The Federal Reserve is well-suited to the task of being the consolidated supervisor for systemically important non-banks, Bernanke said.

Bernanke said the country also needs a system for “resolving” large insurers and other non-banks such as insurers “analogous to the regime currently used by the Federal Deposit Insurance Corporation,” Bernanke said.

He made his comments in testimony before the House Financial Services Committee.

During the hearing, Bernanke called for creation of an oversight council made up of all the agencies involved in financial supervision. The council should have the authority to monitor and identify emerging risks to financial stability across the entire financial system, to identify regulatory gaps, and to coordinate the agencies’ responses to potential systemic risks, he said.

Moreover, he said, all federal financial supervisors and regulators–not just the Federal Reserve System–should be directed and empowered to consider the risks facing the broader financial system as part of their normal oversight responsibilities.

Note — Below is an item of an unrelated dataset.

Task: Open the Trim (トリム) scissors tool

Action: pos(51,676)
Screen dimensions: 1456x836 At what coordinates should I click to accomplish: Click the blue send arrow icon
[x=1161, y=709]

But putting all systemically important financial institutions under the jurisdiction of the Federal Reserve would prevent financial firms that do not own a bank, but that nonetheless pose risks to the overall financial system because of the size, risks, or interconnectedness of their financial activities, from avoiding comprehensive supervisory oversight, Bernanke said.

“Besides being supervised on a consolidated basis, systemically important financial institutions should also be subject to enhanced regulation and supervision, including capital, liquidity, and risk-management requirements that reflect those institutions’ important roles in the financial sector,” he said. “Enhanced requirements are needed not only to protect the stability of individual institutions and the financial system as a whole, but also to reduce the incentives for financial firms to become very large in order to be perceived as too big to fail.”

Bernanke touched only briefly on an Obama administration proposal to create an independent Consumer Finance Protection Agency. Some say the proposal, now being debated in the House, would reduce the Fed’s power.

That drew a rebuke from Rep. Melvin Watt, D-N.C. “Five sentences on consumer protection when everything else gets substantially more space,” Watt said. “It is just not a good message to send.”

Committee Republicans tore into Bernanke’s testimony.

“Chairman Bernanke, in the run-up to the worst financial and economic crisis since the Great Depression, the Federal Reserve offered few warnings of the forces undermining the foundations of our markets and the industrial and commercial structures on which we depend,” said Rep. Spencer Bachus, R-Ala., the highest ranking Republican on the panel. “And yet, we are now asked to designate the Federal Reserve as the agency in which we place our trust as the systemic risk regulator to protect against the forces that will endanger the economy in the future.”

Republicans are proposing to strip the Fed of its regulatory and supervisory powers and leave it only with the authority to conduct monetary policy.

Republicans want to create a council “with members from a broad spectrum of agencies” to oversee financial institutions.